## Task description:
Please pull from the Infectious review the passage that begins at the words "-Chris Batstone, former" and stops after the words "down that summer.", copied without any change.

## Excerpt provided:
Suburban Legends - Infectious (Cover Artwork)

Suburban Legends

Infectious (2007)


I became increasingly dissatisfied with the direction the band was taking. I mean, they all thought Aaron Carter was a musical genius...seriously. So, they kicked me out.
-Chris Batstone, former lead singer (kicked out in early 2002)

I'll admit, 2003's Rump Shaker was a guilty pleasure. That rare "third-wave after third-wave was dead" album struck a chord with me. The music was derivative of the countless third-wave bands that'd come and gone, the lyrics vapid and hollow, and production that sounded like it was recorded in the men's room at the local Denny's. But I'll be damned if it wasn't a fun album that received its share of spins with the windows rolled down that summer.

After countless lineup changes and the loss of tromboner Dallas Cook, the band released the 2006 EP Dance Like Nobody's Watching (or, if you live in Japan, the full-length Dance Like Nobody's Watching: Tokyo Nights). It marked a drastic change in the band's sound. Though it still had plenty of horns, it was all funk and disco and no ska. Unfortunately, Infectious followed in its footsteps.

## Given entries:
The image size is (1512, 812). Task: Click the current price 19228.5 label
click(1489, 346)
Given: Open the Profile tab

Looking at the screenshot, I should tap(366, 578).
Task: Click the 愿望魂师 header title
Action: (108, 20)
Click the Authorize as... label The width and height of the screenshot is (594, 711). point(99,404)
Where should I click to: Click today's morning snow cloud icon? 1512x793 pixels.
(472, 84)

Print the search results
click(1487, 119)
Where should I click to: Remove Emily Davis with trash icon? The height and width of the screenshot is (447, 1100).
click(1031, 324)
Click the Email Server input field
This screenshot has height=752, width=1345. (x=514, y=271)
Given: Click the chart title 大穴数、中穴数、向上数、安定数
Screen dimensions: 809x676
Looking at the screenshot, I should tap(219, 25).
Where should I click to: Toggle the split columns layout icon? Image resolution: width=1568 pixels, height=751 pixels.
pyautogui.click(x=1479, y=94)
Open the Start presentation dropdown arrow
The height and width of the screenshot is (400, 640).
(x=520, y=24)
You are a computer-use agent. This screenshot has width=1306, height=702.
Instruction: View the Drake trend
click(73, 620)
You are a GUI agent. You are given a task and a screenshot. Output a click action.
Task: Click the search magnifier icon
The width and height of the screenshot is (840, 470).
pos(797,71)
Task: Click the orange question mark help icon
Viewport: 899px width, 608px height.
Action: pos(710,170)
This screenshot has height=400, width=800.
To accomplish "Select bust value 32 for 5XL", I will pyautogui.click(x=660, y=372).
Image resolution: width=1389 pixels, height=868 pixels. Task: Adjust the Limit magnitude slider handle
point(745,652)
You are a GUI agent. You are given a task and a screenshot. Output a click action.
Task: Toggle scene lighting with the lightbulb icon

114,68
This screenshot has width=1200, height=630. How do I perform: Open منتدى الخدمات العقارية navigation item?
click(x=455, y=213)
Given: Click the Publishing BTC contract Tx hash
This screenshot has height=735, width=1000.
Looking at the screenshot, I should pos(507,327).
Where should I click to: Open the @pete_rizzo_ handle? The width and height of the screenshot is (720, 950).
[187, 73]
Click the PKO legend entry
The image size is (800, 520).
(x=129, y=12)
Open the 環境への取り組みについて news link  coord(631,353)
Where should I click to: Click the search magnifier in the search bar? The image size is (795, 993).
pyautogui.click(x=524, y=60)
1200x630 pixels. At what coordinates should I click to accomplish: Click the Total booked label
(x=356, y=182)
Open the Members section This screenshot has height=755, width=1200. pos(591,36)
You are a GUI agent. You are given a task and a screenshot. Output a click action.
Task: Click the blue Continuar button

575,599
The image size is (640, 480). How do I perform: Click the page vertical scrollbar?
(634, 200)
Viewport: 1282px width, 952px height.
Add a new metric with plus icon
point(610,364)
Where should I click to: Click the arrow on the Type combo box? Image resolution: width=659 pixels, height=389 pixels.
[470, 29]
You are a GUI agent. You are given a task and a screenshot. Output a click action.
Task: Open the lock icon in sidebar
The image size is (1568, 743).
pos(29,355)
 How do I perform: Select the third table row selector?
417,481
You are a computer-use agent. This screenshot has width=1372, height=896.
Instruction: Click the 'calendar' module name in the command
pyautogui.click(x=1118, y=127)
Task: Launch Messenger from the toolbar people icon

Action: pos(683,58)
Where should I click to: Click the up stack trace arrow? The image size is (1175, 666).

## Solution for this exercise:
-Chris Batstone, former lead singer (kicked out in early 2002)

I'll admit, 2003's Rump Shaker was a guilty pleasure. That rare "third-wave after third-wave was dead" album struck a chord with me. The music was derivative of the countless third-wave bands that'd come and gone, the lyrics vapid and hollow, and production that sounded like it was recorded in the men's room at the local Denny's. But I'll be damned if it wasn't a fun album that received its share of spins with the windows rolled down that summer.